→ **EXERCISE AIM**
A word-for-word copy of all entries is required, without images.

-- TASK INPUTS follows --

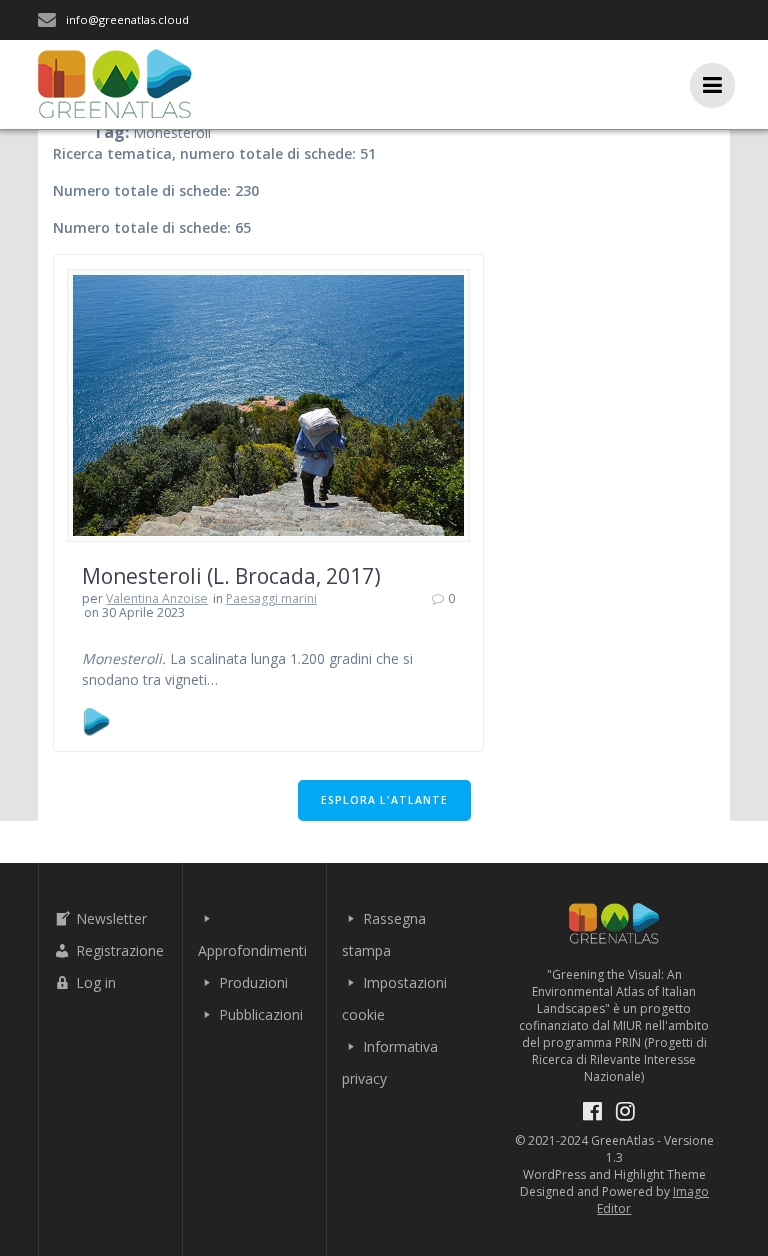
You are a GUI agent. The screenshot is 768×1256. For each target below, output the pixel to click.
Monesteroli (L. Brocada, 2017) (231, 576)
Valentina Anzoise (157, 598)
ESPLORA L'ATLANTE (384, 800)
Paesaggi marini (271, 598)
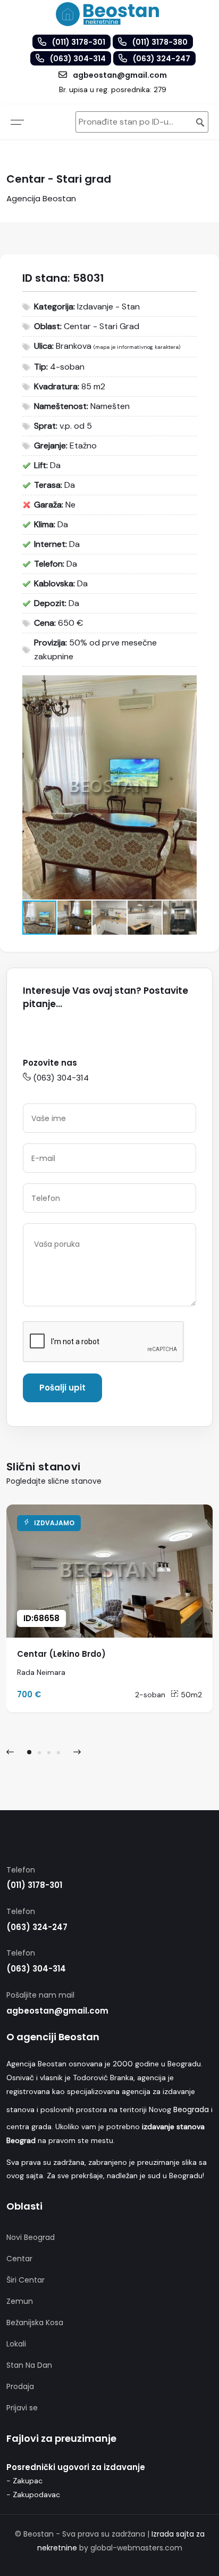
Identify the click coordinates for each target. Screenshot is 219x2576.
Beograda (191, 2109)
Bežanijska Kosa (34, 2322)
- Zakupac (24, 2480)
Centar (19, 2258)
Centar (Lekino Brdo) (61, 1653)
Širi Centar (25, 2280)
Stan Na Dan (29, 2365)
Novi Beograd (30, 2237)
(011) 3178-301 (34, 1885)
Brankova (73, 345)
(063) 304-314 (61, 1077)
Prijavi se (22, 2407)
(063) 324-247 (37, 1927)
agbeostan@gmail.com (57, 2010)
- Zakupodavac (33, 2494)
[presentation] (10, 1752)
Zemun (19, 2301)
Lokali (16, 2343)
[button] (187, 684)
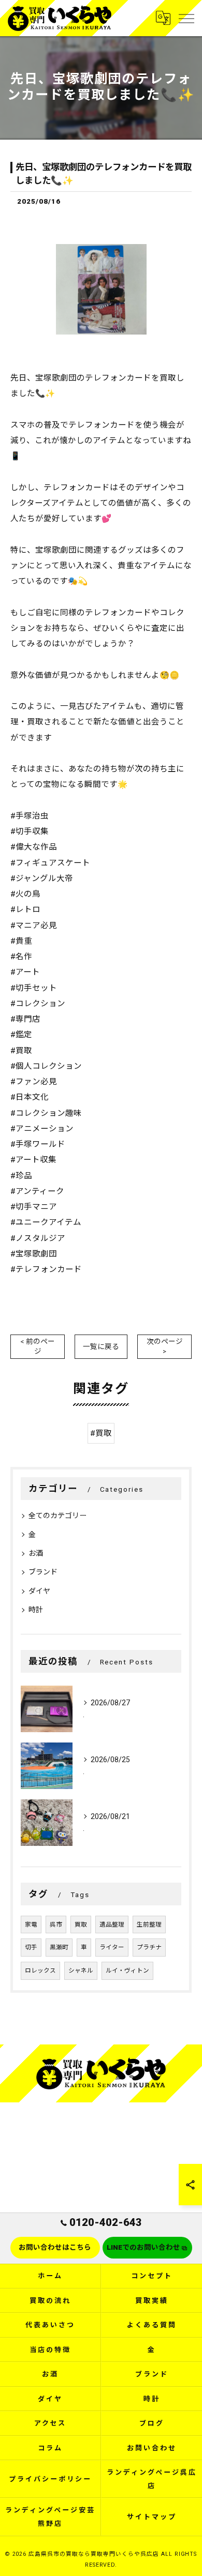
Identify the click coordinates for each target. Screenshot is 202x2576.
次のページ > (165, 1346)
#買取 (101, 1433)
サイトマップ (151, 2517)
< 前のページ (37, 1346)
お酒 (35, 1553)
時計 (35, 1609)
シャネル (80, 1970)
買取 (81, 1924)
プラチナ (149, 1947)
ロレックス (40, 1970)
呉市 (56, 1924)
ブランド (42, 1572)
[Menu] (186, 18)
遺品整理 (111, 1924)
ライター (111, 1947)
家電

-- TASK INPUTS concluded --

→ **PROBLEM SOLUTION**
You are a GUI agent. The screenshot is 768×1256. For each target below, output the pixel to click.
Monesteroli (L. Brocada, 2017) (231, 576)
Valentina Anzoise (157, 598)
ESPLORA L'ATLANTE (384, 800)
Paesaggi marini (271, 598)
Identify the click coordinates for each target. Screenshot is 219x2576.
Beograda (191, 2109)
Bežanijska Kosa (34, 2322)
- Zakupac (24, 2480)
Centar (19, 2258)
Centar (Lekino Brdo) (61, 1653)
Širi Centar (25, 2280)
Stan Na Dan (29, 2365)
Novi Beograd (30, 2237)
(011) 3178-301 (34, 1885)
Brankova (73, 345)
(063) 304-314 (61, 1077)
Prijavi se (22, 2407)
(063) 324-247 (37, 1927)
agbeostan@gmail.com (57, 2010)
- Zakupodavac (33, 2494)
[presentation] (10, 1752)
Zemun (19, 2301)
Lokali (16, 2343)
[button] (187, 684)
Identify the click coordinates for each target. Screenshot is 202x2576.
次のページ > (165, 1346)
#買取 (101, 1433)
サイトマップ (151, 2517)
< 前のページ (37, 1346)
お酒 (35, 1553)
時計 (35, 1609)
シャネル (80, 1970)
買取 (81, 1924)
プラチナ (149, 1947)
ロレックス (40, 1970)
呉市 (56, 1924)
ブランド (42, 1572)
[Menu] (186, 18)
遺品整理 (111, 1924)
ライター (111, 1947)
家電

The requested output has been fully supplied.